Tuesday, November 20, 2012

Massage and music for mothers and babies

One of the best things about the work I do is that I get to meet great people and learn about wonderful programs that support parents and children.

Last week I was away in New Jersey speaking at the ICDL conference (Interdisciplinary Council for Learning and Development) In the afternoon, after giving my presentation, I attended another workshop. In the minutes before it started, a woman sitting in front of me turned to me and commented that she had enjoyed my presentation. I asked her what she did.

I learned that that she works at Newark Beth Israel Medical Center where she does massage in the Pediatric Intensive Care Unit and Hematology/Oncology unit. When I commented that this must be a very progressive hospital, she said that if she had come with the program fully formed, it was unlikely they would have used it. But she started out just doing a consult here and there, and when the doctors saw the value of her work, they expanded the program to what it is today.

In addition, she told me, in her program Nurturing Touch she does massage with drug addicted moms and their babies who are being treated for withdrawal symptoms. She explained that at first she just worked with the babies, and held what she soon recognized were incorrect assumptions about the mothers. She observed that "we rip the mothers and babies apart" when there is a positive tox screen (drugs found in the urine.)  When she actually met the mothers, she found that they were in deep pain over being separated from their babies and longed to reconnect with them. She began to use her massage techniques on the mothers as well, recognizing that many of them had histories of abuse, and might never have experienced touch in a positive and caring way. She did this simply with gentle hand massage. Her aim was to begin to relax their bodies enough to enable them to hold their own very dysregulated babies;  providing comfort both mother and baby so desperately needed.

Earlier that day I had received an email from someone who had been referred to my website by her pediatrician. She wanted to share her work with me. She is a musician and music therapist who began studying clinical psychology after the birth of her first child. But rather than complete her PhD, she produced an album for mothers and babies, Good Morning My Love, that won the Parent's Choice Gold Award. I found the following on her website:
The benefits of music are intuitive to most people. Music is a natural endorphin that bypasses intellectual thought and directly connects you to emotions. It can simultaneously engage both your playful, spontaneous side and your soulful, tender side. For many reasons it is one of the best ways to connect to your baby: Music, with its inherent melody, rhythm, and repetition, is a language that babies can understand from day one. It also has a way of organizing experience and enhancing it. Both you and your baby can use music to create routine, develop reliable patterns of expectations, and foster a sense of security - all of which help to create a familiar and loving environment. 
As a lover of folk music, I was captivated. One song that is excerpted on her website perfectly captures the ambivalence of toddlerhood with the lyrics, "Mama leave me be but don't leave me." In groups she runs for moms and babies, she uses music to address the anxiety and isolation that new moms often feel.

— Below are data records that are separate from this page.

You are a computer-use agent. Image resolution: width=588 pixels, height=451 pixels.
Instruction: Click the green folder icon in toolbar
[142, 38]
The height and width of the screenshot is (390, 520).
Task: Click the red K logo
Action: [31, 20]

On my return home, these experiences came together in my mind when I read a study in the current issue of the Journal of the American Academy of Child and Adolescent Psychiatry suggesting that ADHD and Autism Spectrum Disorder (ASD) may actually represent one overarching diagnosis. Interestingly, at the conference I had been speaking with a colleague, an occupational therapist, about the overlap in symptoms not only of of ADHD and ASD, but also anxiety.

Stanley Greenspan, founder of ICDL, eloquently described the very close link between sensory and affective experience. He recognized these "disorders" as variations of ways in which these systems have been derailed, and created the DIR floortime model as a way to help children and their families to address problems of sensory and affective experience.

I suspect that as we learn more about the biology and genetics of these problems, we will find that the diagnostic categories as described in the DSM system represent artificial constructs.

Rather than figuring out what diagnostic category a child fits in to, we need to focus on supporting parents' efforts to understand their child's experience and to help him to manage his unique vulnerabilities.  The research that I describe in my book Keeping Your Child in Mind offers evidence for this model as a way to promote healthy emotional development.

At the conference, in collaboration with Dana Johnson, an occupational therapist who reached out to me after reading my work, we advocated for integrating the two models in our presentation: Development of the Parent: the Child's Contribution.

I hope that "alternative" therapies, as represented by music and massage, will someday be considered primary therapies, as they address the primary problem. Even better, offering these kinds of interventions for stressed mother-baby pairs may go a long way in preventing the development of more complex problems of sensory and affective experience, problems that we now label "psychiatric disorders."